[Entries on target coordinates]

==*==

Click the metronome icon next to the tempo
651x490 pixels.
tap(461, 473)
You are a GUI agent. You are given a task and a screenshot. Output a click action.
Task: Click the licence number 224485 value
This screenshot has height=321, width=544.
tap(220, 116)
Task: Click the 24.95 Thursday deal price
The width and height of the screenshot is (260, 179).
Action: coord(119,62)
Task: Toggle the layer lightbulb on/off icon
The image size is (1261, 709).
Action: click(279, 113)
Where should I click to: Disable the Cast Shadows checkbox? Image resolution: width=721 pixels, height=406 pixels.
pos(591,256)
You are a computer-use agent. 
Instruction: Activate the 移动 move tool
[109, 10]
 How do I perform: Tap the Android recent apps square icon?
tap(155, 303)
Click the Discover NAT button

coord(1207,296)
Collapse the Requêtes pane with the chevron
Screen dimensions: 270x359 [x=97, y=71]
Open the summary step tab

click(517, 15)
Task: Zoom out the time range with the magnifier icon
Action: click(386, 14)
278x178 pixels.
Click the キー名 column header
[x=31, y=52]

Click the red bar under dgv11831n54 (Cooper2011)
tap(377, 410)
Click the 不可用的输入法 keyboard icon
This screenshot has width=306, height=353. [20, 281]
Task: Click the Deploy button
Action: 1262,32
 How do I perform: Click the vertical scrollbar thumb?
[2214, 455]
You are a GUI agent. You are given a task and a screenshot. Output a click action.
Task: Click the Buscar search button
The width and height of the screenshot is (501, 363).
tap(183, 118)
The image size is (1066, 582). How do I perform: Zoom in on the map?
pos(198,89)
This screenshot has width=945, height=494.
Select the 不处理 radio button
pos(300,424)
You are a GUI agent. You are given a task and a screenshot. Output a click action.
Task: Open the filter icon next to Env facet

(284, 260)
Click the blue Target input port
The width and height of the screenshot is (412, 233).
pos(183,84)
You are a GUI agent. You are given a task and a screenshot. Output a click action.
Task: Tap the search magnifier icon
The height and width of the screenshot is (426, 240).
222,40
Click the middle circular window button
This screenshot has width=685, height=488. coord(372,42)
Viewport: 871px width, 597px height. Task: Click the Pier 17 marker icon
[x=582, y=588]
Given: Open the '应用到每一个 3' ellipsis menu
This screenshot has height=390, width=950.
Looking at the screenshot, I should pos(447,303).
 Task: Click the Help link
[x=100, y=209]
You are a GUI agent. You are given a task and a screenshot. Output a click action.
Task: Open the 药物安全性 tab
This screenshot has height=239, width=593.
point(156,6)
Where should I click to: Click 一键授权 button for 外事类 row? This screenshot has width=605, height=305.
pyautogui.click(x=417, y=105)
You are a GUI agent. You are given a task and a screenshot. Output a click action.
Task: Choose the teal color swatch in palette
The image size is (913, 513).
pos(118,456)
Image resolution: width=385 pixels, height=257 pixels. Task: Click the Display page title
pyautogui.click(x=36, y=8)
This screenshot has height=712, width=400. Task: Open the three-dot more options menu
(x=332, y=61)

==*==

### Task details
Reproduce all of the records above word for word, with nothing left out or changed.

### Solution below
Click the metronome icon next to the tempo
651x490 pixels.
tap(461, 473)
You are a GUI agent. You are given a task and a screenshot. Output a click action.
Task: Click the licence number 224485 value
This screenshot has height=321, width=544.
tap(220, 116)
Task: Click the 24.95 Thursday deal price
The width and height of the screenshot is (260, 179).
Action: coord(119,62)
Task: Toggle the layer lightbulb on/off icon
The image size is (1261, 709).
Action: click(279, 113)
Where should I click to: Disable the Cast Shadows checkbox? Image resolution: width=721 pixels, height=406 pixels.
pos(591,256)
You are a computer-use agent. 
Instruction: Activate the 移动 move tool
[109, 10]
 How do I perform: Tap the Android recent apps square icon?
tap(155, 303)
Click the Discover NAT button

coord(1207,296)
Collapse the Requêtes pane with the chevron
Screen dimensions: 270x359 [x=97, y=71]
Open the summary step tab

click(517, 15)
Task: Zoom out the time range with the magnifier icon
Action: click(386, 14)
278x178 pixels.
Click the キー名 column header
[x=31, y=52]

Click the red bar under dgv11831n54 (Cooper2011)
tap(377, 410)
Click the 不可用的输入法 keyboard icon
This screenshot has width=306, height=353. [20, 281]
Task: Click the Deploy button
Action: 1262,32
 How do I perform: Click the vertical scrollbar thumb?
[2214, 455]
You are a GUI agent. You are given a task and a screenshot. Output a click action.
Task: Click the Buscar search button
The width and height of the screenshot is (501, 363).
tap(183, 118)
The image size is (1066, 582). How do I perform: Zoom in on the map?
pos(198,89)
This screenshot has width=945, height=494.
Select the 不处理 radio button
pos(300,424)
You are a GUI agent. You are given a task and a screenshot. Output a click action.
Task: Open the filter icon next to Env facet

(284, 260)
Click the blue Target input port
The width and height of the screenshot is (412, 233).
pos(183,84)
You are a GUI agent. You are given a task and a screenshot. Output a click action.
Task: Tap the search magnifier icon
The height and width of the screenshot is (426, 240).
222,40
Click the middle circular window button
This screenshot has width=685, height=488. coord(372,42)
Viewport: 871px width, 597px height. Task: Click the Pier 17 marker icon
[x=582, y=588]
Given: Open the '应用到每一个 3' ellipsis menu
This screenshot has height=390, width=950.
Looking at the screenshot, I should pos(447,303).
 Task: Click the Help link
[x=100, y=209]
You are a GUI agent. You are given a task and a screenshot. Output a click action.
Task: Open the 药物安全性 tab
This screenshot has height=239, width=593.
point(156,6)
Where should I click to: Click 一键授权 button for 外事类 row? This screenshot has width=605, height=305.
pyautogui.click(x=417, y=105)
You are a GUI agent. You are given a task and a screenshot. Output a click action.
Task: Choose the teal color swatch in palette
The image size is (913, 513).
pos(118,456)
Image resolution: width=385 pixels, height=257 pixels. Task: Click the Display page title
pyautogui.click(x=36, y=8)
This screenshot has height=712, width=400. Task: Open the three-dot more options menu
(x=332, y=61)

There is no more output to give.